While claims that the probe “touched the sun” are a bit misleading, the reality is that entering the Sun’s atmosphere is a truly remarkable achievement, and almost immediately provided data on solar magnetism and solar winds which we could never have collected from Earth.
Back on the 28th of April, Parker passed what is known as the Alfvén critical boundary. The sun has no actual surface, but the roiling material inside is kept in check by a magnetic field and gravity—but heat and pressure can push some material further.
It is at this moment that the ejected material is classified as the “solar wind”: highly energetic solar material that leaves the Sun in a zig-zag pattern, and moves so fast that it passes the boundary and arrives at Earth in the form of radiation.
Scientists had no idea where the Alfvén critical boundary was, and as the Parker Solar Probe continued to orbit the Sun, it’s eighth revolution saw it pass a point of around 8.1 million miles from the surface where the magnetic and particle data changed, informing scientists it had passed through the boundary and was within the Sun’s atmosphere, also known as the corona.
What we learned
“We were fully expecting that, sooner or later, we would encounter the corona for at least a short duration of time,” said Justin Kasper, lead author on a new paper about the milestone published in Physical Review Letters.
After the initial entry, Parker passed in and out of the boundary several times, proving that rather than a smooth sphere, it’s wrinkled and bent according to pressures coming off of the Sun itself. Understanding how events on the surface impact this boundary can help scientists better understand the solar wind and how it affects the solar system.
A particular moment in orbit brought Parker to within 6.5 million miles from the surface, where it captured images of a pseudostreamer, massive columnar structures that rise above the Sun’s surface, and which make up the dramatic tentacle shapes coming off the Sun seen during a total solar eclipse.
Strangely, the pseudostreamer was like a storm system, in that the edges were extremely active, but in the center, conditions quieted.
At this point it bears mentioning that in order to avoid being melted from the intense heat thus far left out of the discussion, Parker has to travel at 320,000 miles per hour, which makes it the fastest thing build by humans. Its heat shield, behind which the instruments are protected, staves off heat up to 2,500°F (1,400°C).

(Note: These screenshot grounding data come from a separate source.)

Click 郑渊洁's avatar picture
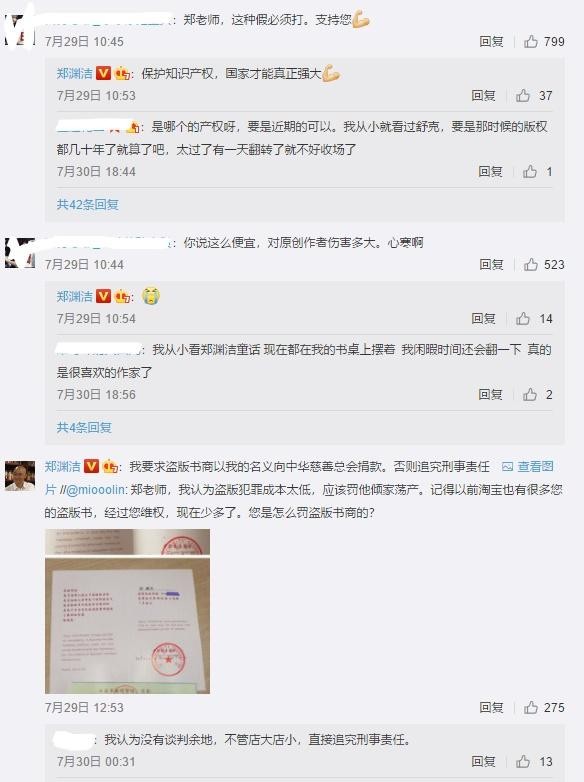Screen dimensions: 584x782 [x=20, y=476]
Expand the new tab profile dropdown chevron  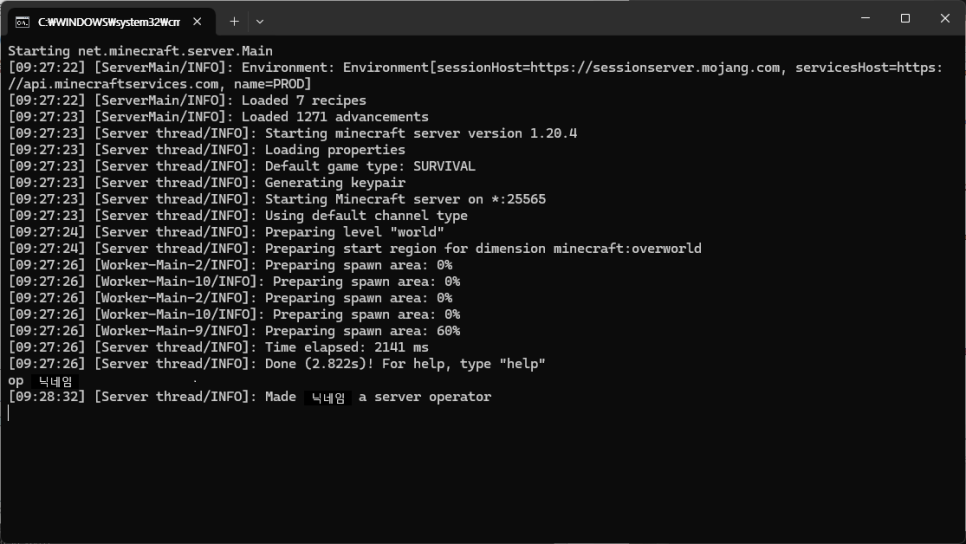click(x=260, y=21)
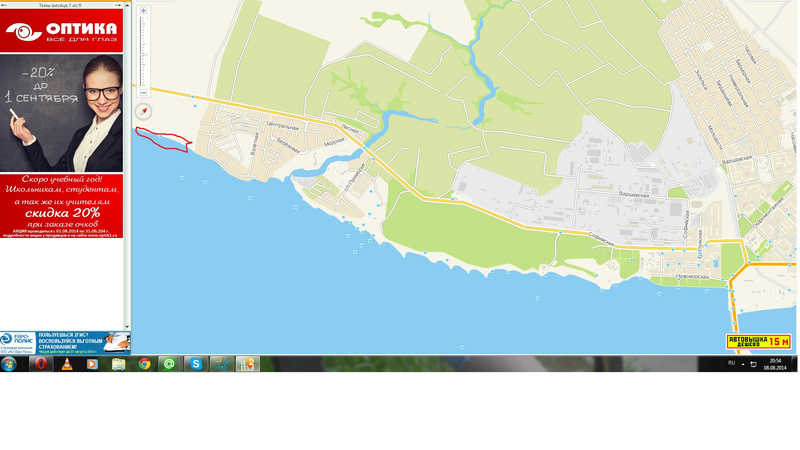Image resolution: width=800 pixels, height=450 pixels.
Task: Expand hidden system tray icons arrow
Action: click(743, 364)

In 2019 when Parker first entered the edge of the Alfvén critical boundary environment, it discovered the origin of the zig-zag pattern of the solar wind. On its 6th orbiting of the Sun, collected data showed the zig-zags, known as switchbacks, occurring in patches and have a higher percentage of helium—known to come from the surface of the sun, the photosphere.

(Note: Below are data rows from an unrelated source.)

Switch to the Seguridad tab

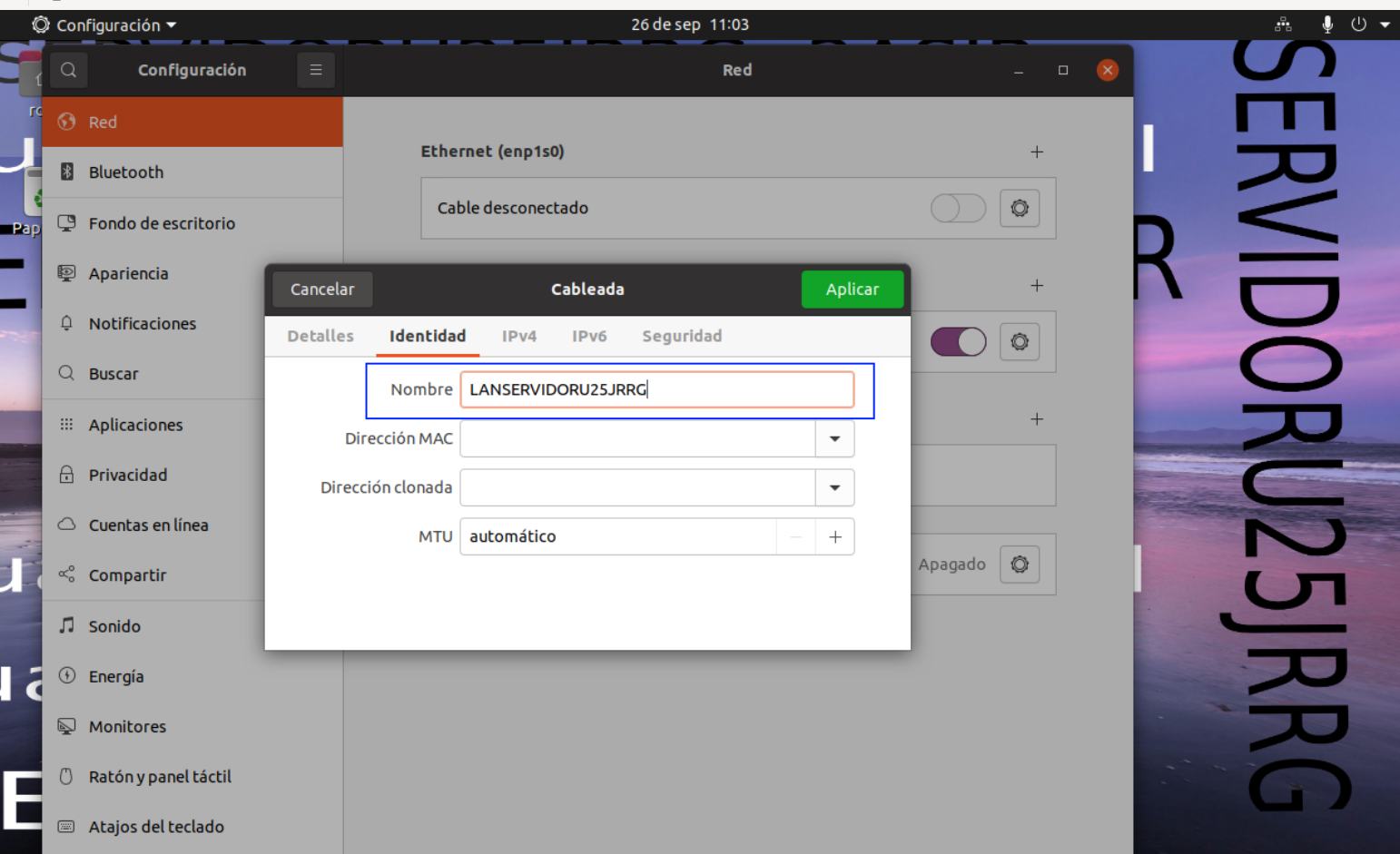coord(682,336)
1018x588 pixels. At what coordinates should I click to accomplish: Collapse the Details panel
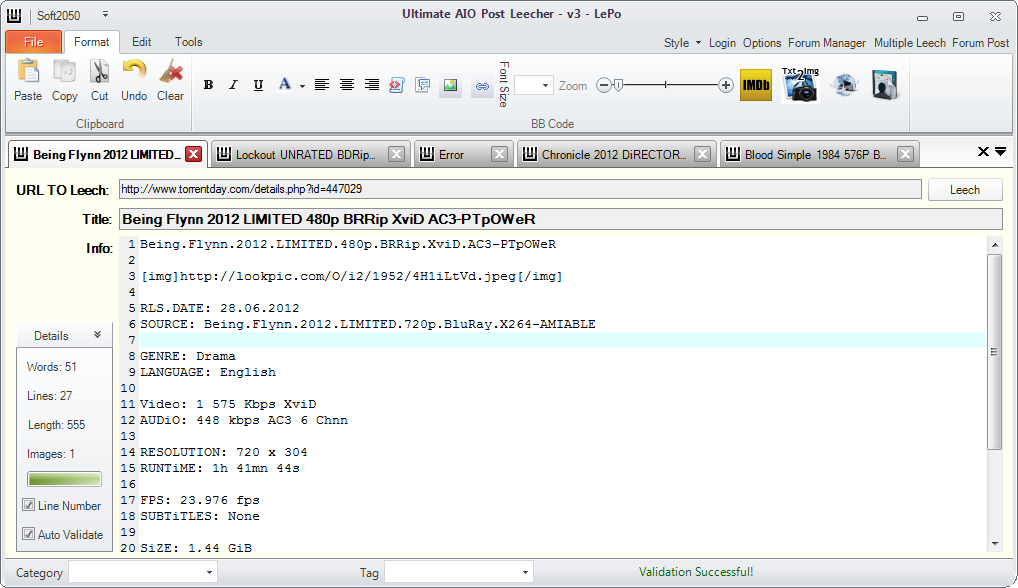97,336
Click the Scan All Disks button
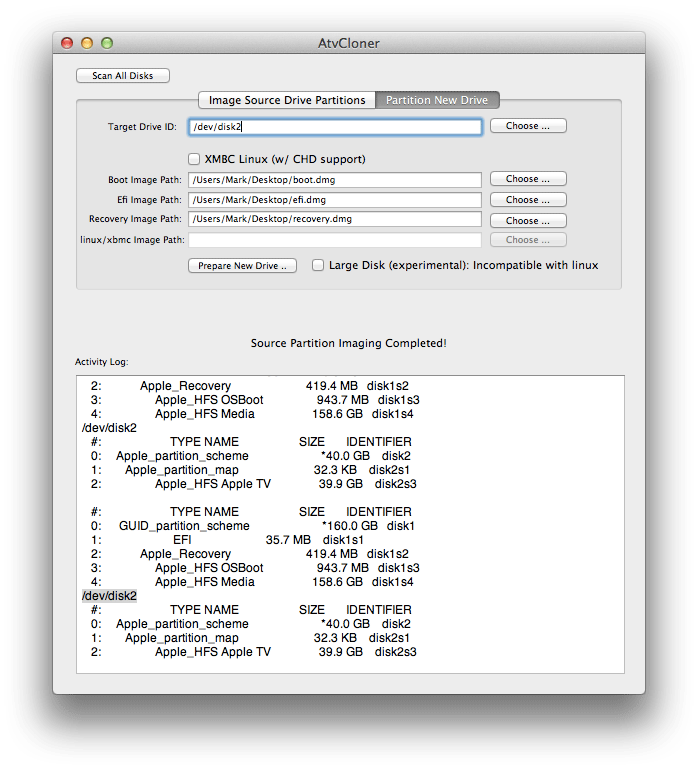696x776 pixels. 123,76
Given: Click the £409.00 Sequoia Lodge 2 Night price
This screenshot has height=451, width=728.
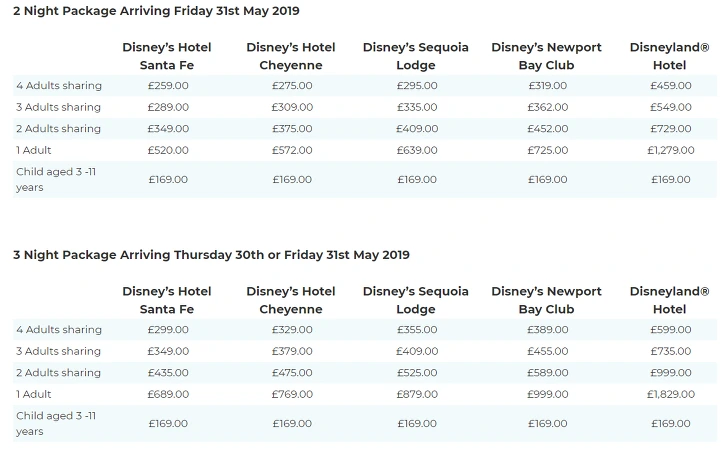Looking at the screenshot, I should click(x=417, y=129).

The switchbacks’ origins were further narrowed when the scientists found the patches aligned with magnetic funnels that emerge from the photosphere called supergranules. These supergranules could be the genesis of the solar wind altogether. A fascinating discovery.

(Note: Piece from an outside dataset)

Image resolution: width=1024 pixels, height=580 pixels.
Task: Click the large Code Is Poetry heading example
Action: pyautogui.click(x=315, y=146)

Over the next few years, Parker will continually dart in and out of the corona taking readings, and one point will see it reach 3.8 million miles from the surface.
“I’m excited to see what Parker finds as it repeatedly passes through the corona in the years to come,” said Nicola Fox, division director for the Heliophysics Division at NASA Headquarters. “The opportunity for new discoveries is boundless.”